Abstract

The last couple of years have seen an increasing interest in the evaluation of competition policy both in practice and in academia. With respect to the former, the Office of Fair Trading in the UK, for instance, recently started to estimate the ‘positive impact’ of ist activities on direct benefits to consumers. In academia, recent research shows an increasing interest in special topics such as the effectiveness of merger control, the effects of competition policy interventions or the robustness of certain methods to evaluate competition policy.Against this background, this paper assesses the impact of the detection of a hard-core cartel in the Swiss market for road surfacing on post-cartel competition. In addition to an investigation of supply-side factors, demand-side factors, and market prices, the paper also derives estimates of the economic effects of the decision.

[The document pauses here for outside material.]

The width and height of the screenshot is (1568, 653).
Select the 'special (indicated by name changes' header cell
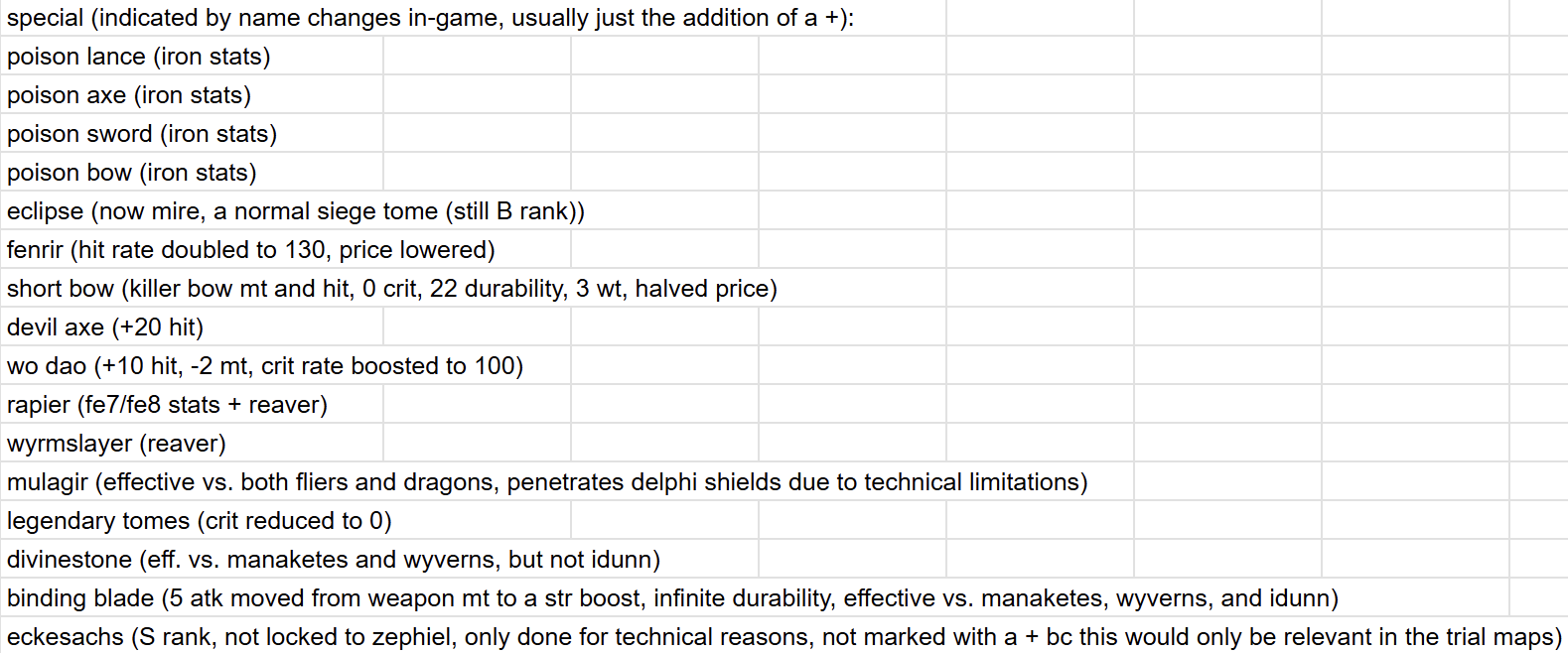point(430,18)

The results indicate that the detection of the cartel may have led to short-term price reductions; however, the persistent collusion-friendly industry structure forecloses larger and durable gains for the customers.With respect to the implications of the case study for general cartel policy, one improvement possibility would be to carry out screenings to identify potentially collusionfriendly industries by using a set of collusion factors. Subsequently, these suspicious industries should then be investigated more closely focusing on market structure, market behavior and market results, possibly in the form of ‘inquiries’ conducted by the UK Competition Commission. Such an approach would not only raise the probability to detect cartels directly but it would also create a signal for the firms in the respective industries that they are on a watch. Ideally, one of the companies becomes nervous enough to decide to apply for leniency.